British taxpayers are STILL funding 'lessons in hate' at Palestinian schools where children are made to stage mock executions

  • British taxpayers aided salaries of officials who teach children jihadi virtues  
  • Plays put on at schools and have even included pupils staging mock executions 
  • Joan Ryan MP said aid to the Palestinian Authority should be suspended until the books are removed

British taxpayers are still funding ‘lessons in hate’ at Palestinian schools more than a year after ministers were told they could be inciting violence against Israel.

It emerged last year that the Department for International Development has helped pay the salaries of officials who drew up a new curriculum that teaches children the virtues of becoming a jihadi.

Plays put on at schools and summer camps have even included pupils staging mock executions. 

One in Hebron featured a child draped in Palestinian colours ‘shooting’ another dressed as an Israeli soldier.

Staged execution: One in Hebron featured a child draped in Palestinian colours ‘shooting’ another dressed as an Israeli soldier

Staged execution: One in Hebron featured a child draped in Palestinian colours ‘shooting’ another dressed as an Israeli soldier

Textbooks teach five-year-olds the words for ‘martyr’ and ‘attack’, while teenagers are told that those who sacrifice themselves will be rewarded with ‘72 virgin brides in paradise’.
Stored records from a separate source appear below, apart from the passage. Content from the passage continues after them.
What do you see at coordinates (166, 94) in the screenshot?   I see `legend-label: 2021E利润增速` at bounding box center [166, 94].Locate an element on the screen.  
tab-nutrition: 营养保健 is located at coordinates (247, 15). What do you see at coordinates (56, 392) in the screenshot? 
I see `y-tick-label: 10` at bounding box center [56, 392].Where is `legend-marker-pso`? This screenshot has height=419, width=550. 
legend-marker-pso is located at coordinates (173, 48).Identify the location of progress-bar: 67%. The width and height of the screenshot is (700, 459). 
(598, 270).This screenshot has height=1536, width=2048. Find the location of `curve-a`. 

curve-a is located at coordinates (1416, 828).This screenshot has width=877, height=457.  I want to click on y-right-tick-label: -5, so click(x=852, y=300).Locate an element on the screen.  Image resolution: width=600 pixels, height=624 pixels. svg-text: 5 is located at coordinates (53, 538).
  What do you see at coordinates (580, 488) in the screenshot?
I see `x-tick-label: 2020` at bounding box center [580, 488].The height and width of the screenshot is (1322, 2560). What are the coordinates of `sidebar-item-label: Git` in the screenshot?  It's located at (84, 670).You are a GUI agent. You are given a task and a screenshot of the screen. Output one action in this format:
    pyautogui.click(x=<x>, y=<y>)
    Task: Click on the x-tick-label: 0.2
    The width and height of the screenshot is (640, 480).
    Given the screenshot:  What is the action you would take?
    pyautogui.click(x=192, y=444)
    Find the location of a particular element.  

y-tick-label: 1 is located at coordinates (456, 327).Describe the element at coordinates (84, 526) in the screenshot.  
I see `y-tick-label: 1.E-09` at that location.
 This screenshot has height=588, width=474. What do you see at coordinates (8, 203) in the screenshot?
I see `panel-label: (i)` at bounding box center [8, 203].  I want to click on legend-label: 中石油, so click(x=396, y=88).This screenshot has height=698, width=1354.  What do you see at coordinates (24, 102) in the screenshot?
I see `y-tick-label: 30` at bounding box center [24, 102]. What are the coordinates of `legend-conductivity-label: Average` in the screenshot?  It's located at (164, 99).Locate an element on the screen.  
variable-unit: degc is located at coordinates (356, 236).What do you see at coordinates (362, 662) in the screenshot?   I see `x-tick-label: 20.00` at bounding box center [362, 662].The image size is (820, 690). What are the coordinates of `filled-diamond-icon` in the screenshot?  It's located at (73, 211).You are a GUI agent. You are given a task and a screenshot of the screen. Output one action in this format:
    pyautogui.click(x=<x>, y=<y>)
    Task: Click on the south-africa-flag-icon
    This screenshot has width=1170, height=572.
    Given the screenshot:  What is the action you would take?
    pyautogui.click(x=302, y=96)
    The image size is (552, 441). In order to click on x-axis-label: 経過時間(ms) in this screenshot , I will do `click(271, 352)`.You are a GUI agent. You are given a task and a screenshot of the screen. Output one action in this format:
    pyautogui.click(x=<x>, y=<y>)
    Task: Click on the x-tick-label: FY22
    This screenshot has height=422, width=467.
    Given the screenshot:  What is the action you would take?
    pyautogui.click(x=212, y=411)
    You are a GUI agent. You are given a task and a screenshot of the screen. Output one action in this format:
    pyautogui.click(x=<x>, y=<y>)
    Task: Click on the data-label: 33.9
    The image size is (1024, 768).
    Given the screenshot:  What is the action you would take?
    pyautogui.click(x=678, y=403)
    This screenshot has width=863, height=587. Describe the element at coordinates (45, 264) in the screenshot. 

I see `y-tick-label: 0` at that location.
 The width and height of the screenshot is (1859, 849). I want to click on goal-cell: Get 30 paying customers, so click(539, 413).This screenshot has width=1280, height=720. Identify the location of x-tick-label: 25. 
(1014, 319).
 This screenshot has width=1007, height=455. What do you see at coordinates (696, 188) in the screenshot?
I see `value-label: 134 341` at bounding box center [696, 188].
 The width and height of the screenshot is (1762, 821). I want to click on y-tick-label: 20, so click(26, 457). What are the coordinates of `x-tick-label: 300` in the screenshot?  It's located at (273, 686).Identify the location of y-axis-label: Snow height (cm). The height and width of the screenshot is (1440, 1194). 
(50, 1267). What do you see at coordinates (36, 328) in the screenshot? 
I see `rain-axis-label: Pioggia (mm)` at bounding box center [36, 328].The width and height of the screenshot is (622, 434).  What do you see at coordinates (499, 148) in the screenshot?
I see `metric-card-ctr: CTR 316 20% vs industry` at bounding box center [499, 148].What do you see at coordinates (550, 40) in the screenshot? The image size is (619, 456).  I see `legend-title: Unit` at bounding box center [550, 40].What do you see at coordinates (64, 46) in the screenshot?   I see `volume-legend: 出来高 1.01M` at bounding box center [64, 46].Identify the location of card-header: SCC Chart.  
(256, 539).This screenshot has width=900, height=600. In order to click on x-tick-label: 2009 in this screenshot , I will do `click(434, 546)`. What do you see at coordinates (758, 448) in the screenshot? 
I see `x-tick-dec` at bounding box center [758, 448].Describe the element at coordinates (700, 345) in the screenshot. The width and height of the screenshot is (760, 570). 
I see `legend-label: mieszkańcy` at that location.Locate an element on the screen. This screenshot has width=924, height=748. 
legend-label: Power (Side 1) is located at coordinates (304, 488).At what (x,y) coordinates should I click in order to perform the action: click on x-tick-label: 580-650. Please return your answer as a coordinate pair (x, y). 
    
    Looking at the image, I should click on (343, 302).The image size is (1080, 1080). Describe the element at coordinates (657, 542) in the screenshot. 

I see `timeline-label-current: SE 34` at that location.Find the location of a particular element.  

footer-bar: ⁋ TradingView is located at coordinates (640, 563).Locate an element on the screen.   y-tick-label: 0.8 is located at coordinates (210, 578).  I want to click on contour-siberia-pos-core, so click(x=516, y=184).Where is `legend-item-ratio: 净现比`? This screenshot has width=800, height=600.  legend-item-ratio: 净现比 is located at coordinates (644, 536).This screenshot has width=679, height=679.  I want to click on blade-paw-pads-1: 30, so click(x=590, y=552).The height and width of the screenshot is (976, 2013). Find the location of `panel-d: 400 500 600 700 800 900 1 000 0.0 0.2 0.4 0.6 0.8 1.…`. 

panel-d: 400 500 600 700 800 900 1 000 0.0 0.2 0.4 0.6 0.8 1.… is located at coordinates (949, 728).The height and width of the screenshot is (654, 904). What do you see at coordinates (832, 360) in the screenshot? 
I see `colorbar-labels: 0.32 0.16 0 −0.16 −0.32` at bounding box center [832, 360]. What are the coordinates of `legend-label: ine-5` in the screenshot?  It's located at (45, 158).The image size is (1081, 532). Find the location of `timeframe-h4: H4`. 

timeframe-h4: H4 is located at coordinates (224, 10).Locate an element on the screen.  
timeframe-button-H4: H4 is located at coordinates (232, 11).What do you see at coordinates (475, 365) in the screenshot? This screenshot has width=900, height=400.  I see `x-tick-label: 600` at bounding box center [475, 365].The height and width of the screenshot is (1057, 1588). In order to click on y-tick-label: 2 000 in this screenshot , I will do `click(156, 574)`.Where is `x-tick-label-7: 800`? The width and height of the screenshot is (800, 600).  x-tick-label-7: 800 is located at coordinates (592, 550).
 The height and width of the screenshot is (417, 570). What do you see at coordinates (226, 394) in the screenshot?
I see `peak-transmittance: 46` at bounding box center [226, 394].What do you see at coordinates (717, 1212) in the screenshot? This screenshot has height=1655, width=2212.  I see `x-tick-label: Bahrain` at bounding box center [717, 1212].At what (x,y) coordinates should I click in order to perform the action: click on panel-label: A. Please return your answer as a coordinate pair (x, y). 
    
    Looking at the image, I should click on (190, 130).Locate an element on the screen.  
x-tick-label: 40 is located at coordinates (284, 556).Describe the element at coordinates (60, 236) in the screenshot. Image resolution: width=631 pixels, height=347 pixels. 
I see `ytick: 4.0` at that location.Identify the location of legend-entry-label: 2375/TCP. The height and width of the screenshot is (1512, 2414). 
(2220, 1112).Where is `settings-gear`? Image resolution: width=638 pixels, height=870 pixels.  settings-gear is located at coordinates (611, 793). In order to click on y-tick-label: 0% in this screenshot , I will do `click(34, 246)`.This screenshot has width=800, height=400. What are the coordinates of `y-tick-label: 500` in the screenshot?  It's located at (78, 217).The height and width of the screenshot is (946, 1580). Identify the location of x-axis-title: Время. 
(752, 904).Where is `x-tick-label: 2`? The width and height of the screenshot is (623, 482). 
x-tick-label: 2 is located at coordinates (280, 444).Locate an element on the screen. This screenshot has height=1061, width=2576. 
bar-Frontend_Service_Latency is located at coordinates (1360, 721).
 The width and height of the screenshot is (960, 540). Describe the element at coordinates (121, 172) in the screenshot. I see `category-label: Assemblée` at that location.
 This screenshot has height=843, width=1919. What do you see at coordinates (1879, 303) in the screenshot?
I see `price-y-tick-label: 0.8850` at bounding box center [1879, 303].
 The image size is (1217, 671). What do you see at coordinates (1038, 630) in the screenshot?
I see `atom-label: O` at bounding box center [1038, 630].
But despite promises earlier this year that the curriculum would be reviewed, the books are still being used by the ministry of education on the West Bank, activists revealed.

Joan Ryan MP, chairman of the Labour Friends of Israel, said aid to the Palestinian Authority, which governs the West Bank, should be suspended until the books are removed. 

‘It is absolutely appalling that the Palestinian Authority is using British taxpayers’ money to teach these lessons in hate,’ she said. 

‘I simply cannot understand why ministers have spent over a year dragging their feet, coming up with excuses for the Palestinian Authority, and allowing this to continue.

‘They need to get a grip and suspend the money we pay to the ministry of education until we have a cast iron guarantee this vile content has been removed once and for all.’

Britain is giving the Palestinian Authority £70million in the current financial year and some of this is being used to help pay the salaries of 33,000 teachers and education officials in the West Bank.

In the spring, Foreign Office minister Alistair Burt admitted that these officials were ‘involved in the implementation process’ for the revised curriculum.

Textbooks teach five-year-olds the words for ‘martyr’ and ‘attack’, while teenagers are told that those who sacrifice themselves will be rewarded with ‘72 virgin brides in paradise’. Stock image

Textbooks teach five-year-olds the words for ‘martyr’ and ‘attack’, while teenagers are told that those who sacrifice themselves will be rewarded with ‘72 virgin brides in paradise’. Stock image

The school books, which were introduced in September 2017, teach ten-year-olds that ‘drinking the cup of bitterness with glory is much sweeter than a pleasant long life accompanied by humiliation’.

Terrorists – including Dalal Mughrabi, who led the 1978 ‘Coastal Road Massacre’ in which 38 Israelis including 13 children were murdered on a bus – are described as ‘heroes’. 

The books also contain violent poems which extol the virtues of ‘sacrificing blood’.

Miss Ryan first raised the issue of the textbooks with Mr Burt in September 2017. 

In March, Theresa May promised a review of the curriculum, pledging that it would only ‘take several months’. 

Mr Burt later said he would establish a review which would not report until September 2019. This review has still not been commissioned.

Last month he said the Palestinian Authority has ‘taken action to help address concerns raised’, including ‘piloting new textbooks’.

But research by the Institute for Monitoring Peace and Cultural Tolerance in School Education shows that there have been no major changes in the school year that began this September.

The Department for International Development said: ‘We have always been clear that we expect textbooks used by the Palestinian Authority to be academically rigorous and they must not incite racial hatred or violence under any circumstances. We will continue to raise our concerns about incitement.’